The word person comes from the Latin  persona which originally  referred to the mask worn in Greek and Roman drama.  The word eventually took on a broader meaning -- role, part, character, role represented by an actor, eventually citizen.  It is telling and useful to think of persons as characters in a play and of human life as a drama.  Drama has structure, plot, theme and meaning, and it brings both thought and the emotions powerfully into play. 

We want human life to possess all these characteristics -- structure, plot, theme, meaning, and to enliven our hearts and minds.  The role an actor plays in a normal play is make-believe.  A good actor can play a role with which she doesn't personally identify.  In the drama of real-life we want to be ourselves.  And we want both our character and the larger plot to be genuinely meaningful, not simply the result of a good plot and good performance.

We are immensely complex animals, amazingly intricate in design, and possessed of remarkable gifts -- consciousness, as well as the abilities to live rationally, morally, and meaningfully.  But we are animals through and through. Unless, we accept this truth about ourselves we lack self-knowledge of the most basic sort.  And we will be tempted to succumb, as most people have, to puffing up and decorating the basic image with all manner of magical and supernatural props, all manner of self-serving nonsense about the ways in which God -- or various minor spirits -- bless our kind of person, sometimes exclusively.

In the drama of real life meaning comes from the large-scale stories, pictures, and images we have of our natures and our place in the larger scheme of things. Most people find the grand images they believe in and abide in churches, synagogues, and mosques.  Even those who have never entered these hallowed halls get their picture of their nature, station and duties at least in part from such places.   How's that? The stories told in these places leak out and permeate our ideas of what it means to be a person, what it means to live a moral life, and where and how fulfillment is to be found.

I can put the point another way: most ordinary people are religious, and even the ones who aren’t, are.  What, you ask, does that mean? It means that when people in the West talk about mind, morals and the meaning of life, when we use words like  ‘mind,’ 'soul,' ‘self’, ‘free will,’ and ‘morality’ we either explicitly acknowledge that we embed them in a religious philosophy, or we use these ideas and concepts in ways that reveal that they are so embedded.

This is why we cannot adequately understand the humanistic image, even in its alleged secular variant, without acknowledging that the concepts it endorses pertaining to human nature have deep theological roots that are part of what gives them their sense.  We are made in God's image after all.

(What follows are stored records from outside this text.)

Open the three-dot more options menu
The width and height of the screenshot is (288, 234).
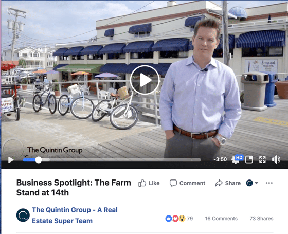[x=269, y=183]
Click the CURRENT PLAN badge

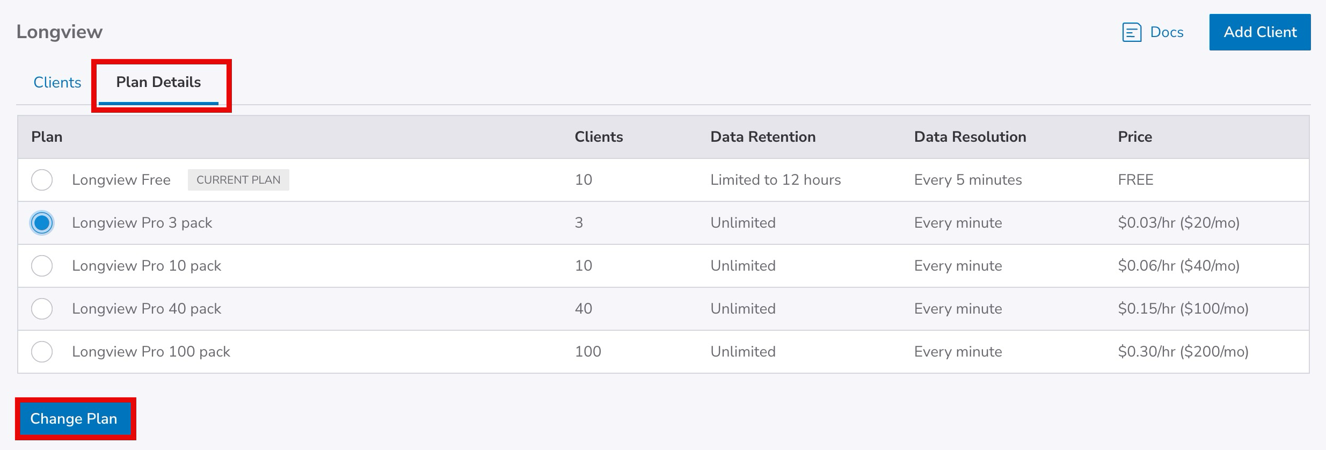tap(238, 180)
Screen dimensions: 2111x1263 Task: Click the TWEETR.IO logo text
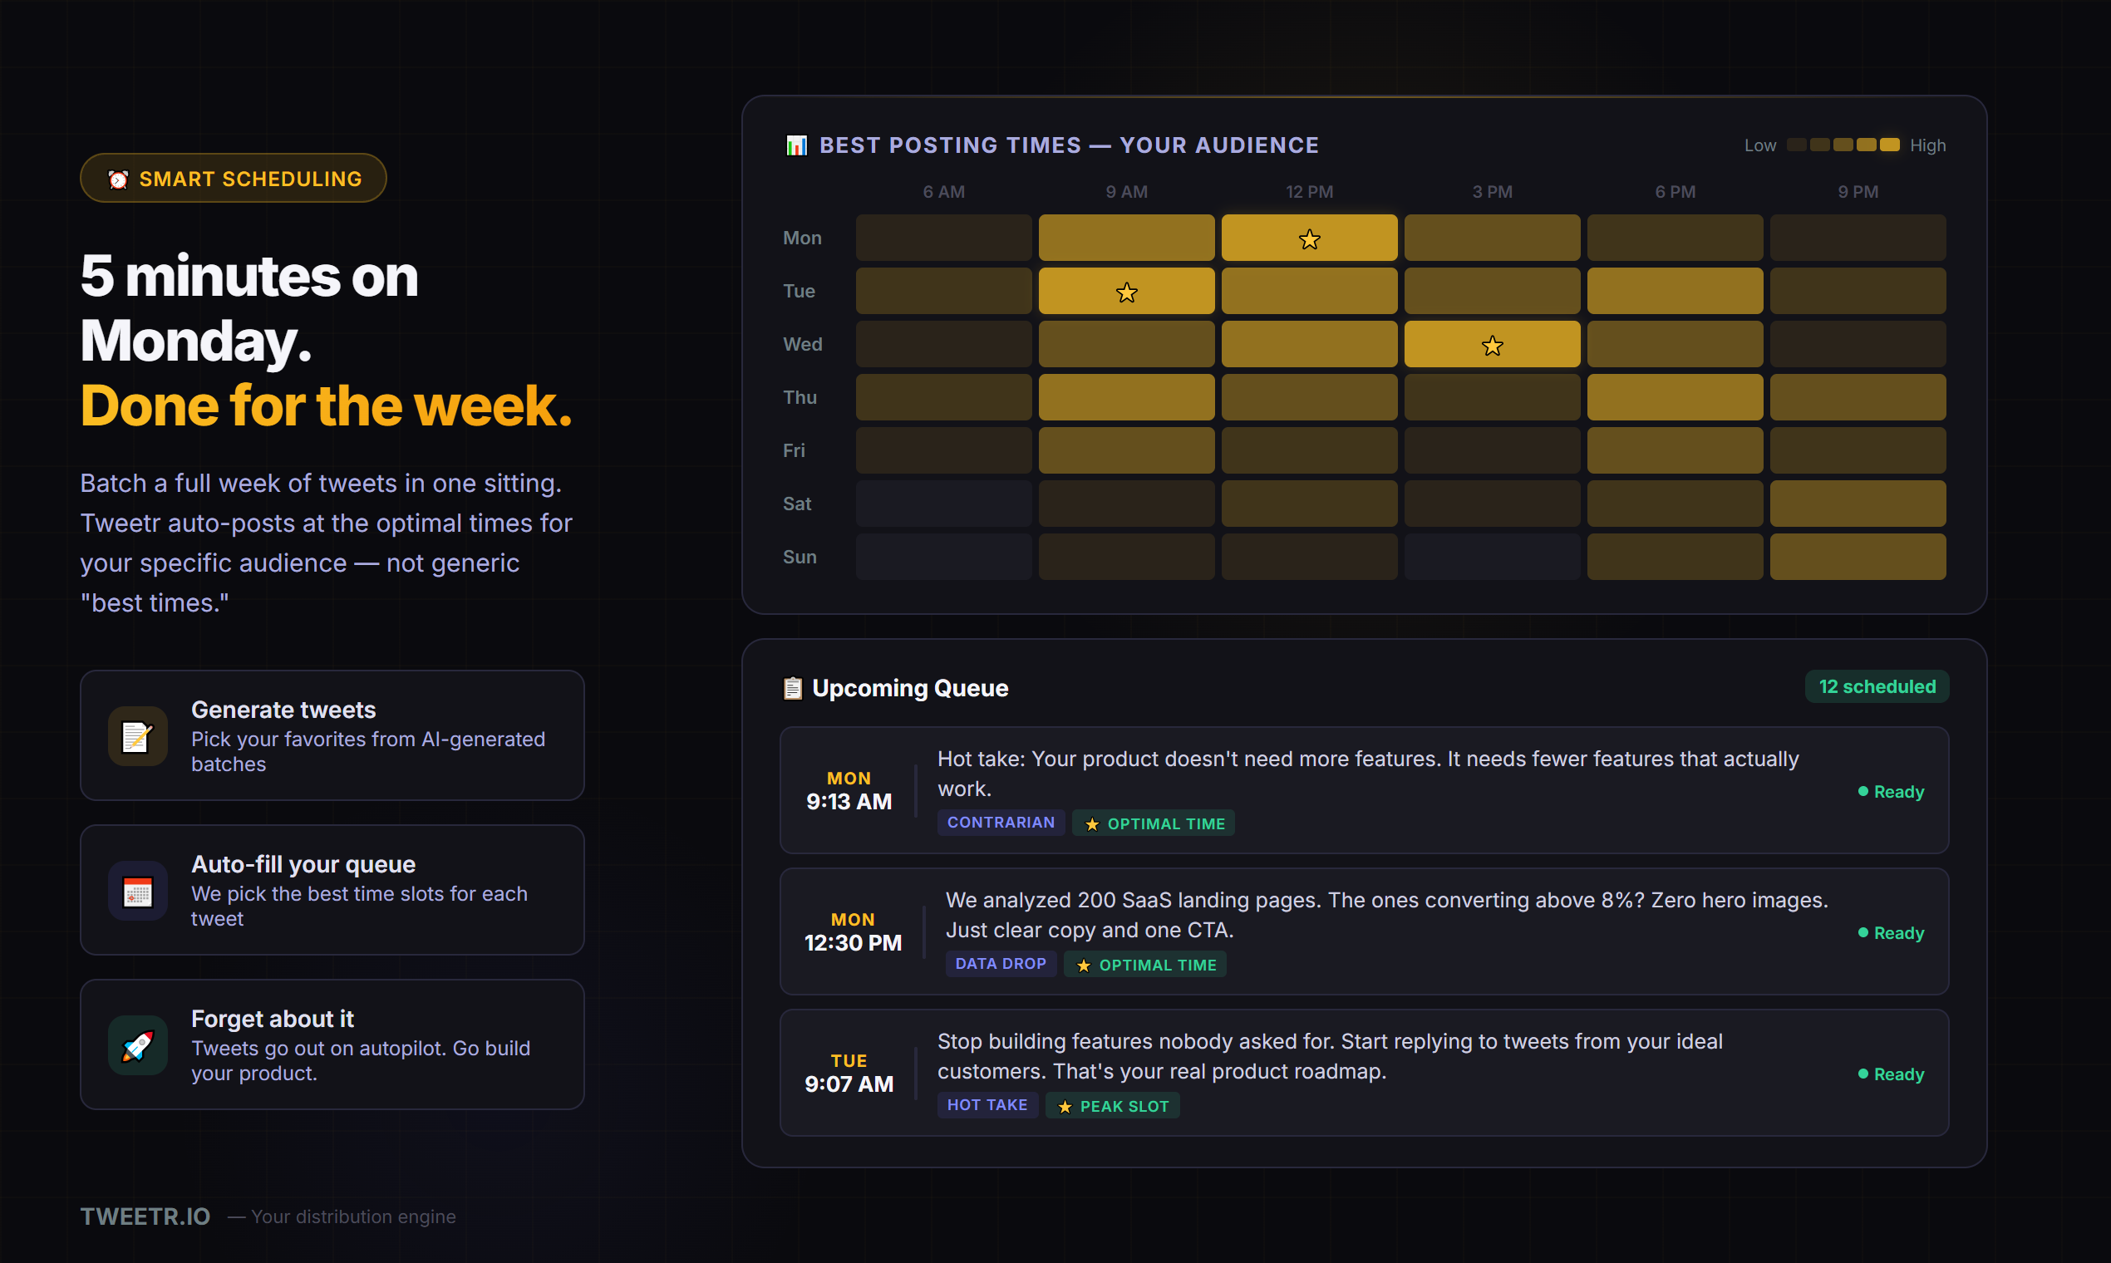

There is, as I've said, no way to discuss the nature of persons and their minds without wading into the waters of philosophical theology.  What I hope to show is that we can preserve much of what we mean to say when we speak of 'mind', 'soul,' 'the self', 'free will,' and so on without continuing to endow them with that part their meaning that comes from their religious or theological roots.  These concepts can be tamed and naturalized without engendering a depressing picture of what it means to be human.  But this cannot be done without a more thoroughgoing honesty about the way such concepts still function with their religious roots as part of what existentialists called the Background -- or what following Dostoevsky and Freud-- we might call, the Underground. 

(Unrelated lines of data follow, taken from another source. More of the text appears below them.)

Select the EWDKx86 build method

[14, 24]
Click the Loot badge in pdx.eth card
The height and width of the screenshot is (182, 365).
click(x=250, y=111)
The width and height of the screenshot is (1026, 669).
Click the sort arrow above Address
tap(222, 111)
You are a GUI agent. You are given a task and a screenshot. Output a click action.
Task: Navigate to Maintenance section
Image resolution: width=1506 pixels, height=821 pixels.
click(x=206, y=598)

The scientific image, and the naturalistic philosophy that is its ally, no longer accepts the terms of the peace treaty that sequesters it to understanding and explaining our animal side.  Our animal side is our only side.  We are all animal and the brain is our soul.  Is this bad news?  I don't think so.  There are still persons.  Consciousness exists. Love, friendship, and morality all remain in place.  Nothing disappears, save for certain fictions that weren't there anyway.